21. This Court has analysed the submissions advanced by the
learned Counsel for the parties.

22. It would be apposite to set out herein the scrutiny permissible
by this Court in exercise of its powers under Section 37. It is now
well-settled that the appellate jurisdiction of the Court under Section
37 is to be exercised with due restraint, ensuring that it does not
traverse beyond the statutory confines delineated under Section 34.
The Supreme Court in the judgment of MMTC Ltd. v. Vedanta Ltd.8
contemplated upon the limited and supervisory nature of an appeal
under Section 37 and has observed that:

“14. As far as interference with an order made Under Section 34,
as per Section 37, is concerned, it cannot be disputed that such
interference Under Section 37 cannot travel beyond the restrictions
laid down Under Section 34. In other words, the court cannot
undertake an independent assessment of the merits of the award,
and must only ascertain that the exercise of power by the court
Under Section 34 has not exceeded the scope of the provision.
Thus, it is evident that in case an arbitral award has been
confirmed by the court Under Section 34 and by the court in an
appeal Under Section 37, this Court must be extremely cautious
and slow to disturb such concurrent findings.”

(Emphasis supplied)

23. Similar observations have been made by the Supreme Court in
Punjab State Civil Supplies Corpn.

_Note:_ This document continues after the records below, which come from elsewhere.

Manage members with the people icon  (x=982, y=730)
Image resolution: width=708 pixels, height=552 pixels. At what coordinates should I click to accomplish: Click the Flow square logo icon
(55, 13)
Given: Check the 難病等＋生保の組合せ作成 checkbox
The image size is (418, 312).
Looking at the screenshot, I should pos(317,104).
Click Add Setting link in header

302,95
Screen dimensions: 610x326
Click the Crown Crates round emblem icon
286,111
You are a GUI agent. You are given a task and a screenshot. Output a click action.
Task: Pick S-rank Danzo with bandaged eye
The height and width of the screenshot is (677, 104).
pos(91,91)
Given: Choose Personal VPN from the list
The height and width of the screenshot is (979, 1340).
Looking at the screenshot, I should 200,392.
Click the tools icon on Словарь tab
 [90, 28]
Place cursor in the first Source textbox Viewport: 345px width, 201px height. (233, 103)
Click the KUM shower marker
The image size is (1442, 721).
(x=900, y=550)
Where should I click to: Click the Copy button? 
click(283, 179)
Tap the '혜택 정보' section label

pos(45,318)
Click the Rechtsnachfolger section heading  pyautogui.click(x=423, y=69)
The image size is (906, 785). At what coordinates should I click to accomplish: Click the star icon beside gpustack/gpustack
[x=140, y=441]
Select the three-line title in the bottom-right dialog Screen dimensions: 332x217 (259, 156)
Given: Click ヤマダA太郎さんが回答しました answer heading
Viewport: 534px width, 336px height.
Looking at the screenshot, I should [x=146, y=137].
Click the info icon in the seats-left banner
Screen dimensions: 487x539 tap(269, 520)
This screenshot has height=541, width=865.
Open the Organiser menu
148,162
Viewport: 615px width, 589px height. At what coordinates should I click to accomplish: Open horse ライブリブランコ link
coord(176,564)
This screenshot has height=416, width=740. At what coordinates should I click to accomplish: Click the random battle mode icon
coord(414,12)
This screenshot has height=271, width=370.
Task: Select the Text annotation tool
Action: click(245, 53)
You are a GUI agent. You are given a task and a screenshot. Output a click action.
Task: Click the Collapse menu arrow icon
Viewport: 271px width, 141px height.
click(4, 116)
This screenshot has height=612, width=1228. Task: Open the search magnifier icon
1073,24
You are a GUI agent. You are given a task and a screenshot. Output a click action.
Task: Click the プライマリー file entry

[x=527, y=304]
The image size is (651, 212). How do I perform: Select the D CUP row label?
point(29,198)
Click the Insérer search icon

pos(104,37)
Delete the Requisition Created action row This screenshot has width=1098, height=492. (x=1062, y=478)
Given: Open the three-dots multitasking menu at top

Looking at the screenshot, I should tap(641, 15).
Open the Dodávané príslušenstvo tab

Ltd. v. Sanman Rice Mills9,
which reads as follows:

“20. In view of the above position in law on the subject, the scope
of the intervention of the court in arbitral matters is virtually
prohibited, if not absolutely barred and that the interference is
confined only to the extent envisaged under Section 34 of the Act.

8

(2019) 4 SCC 163.

9

2024 SCC OnLine SC 2632.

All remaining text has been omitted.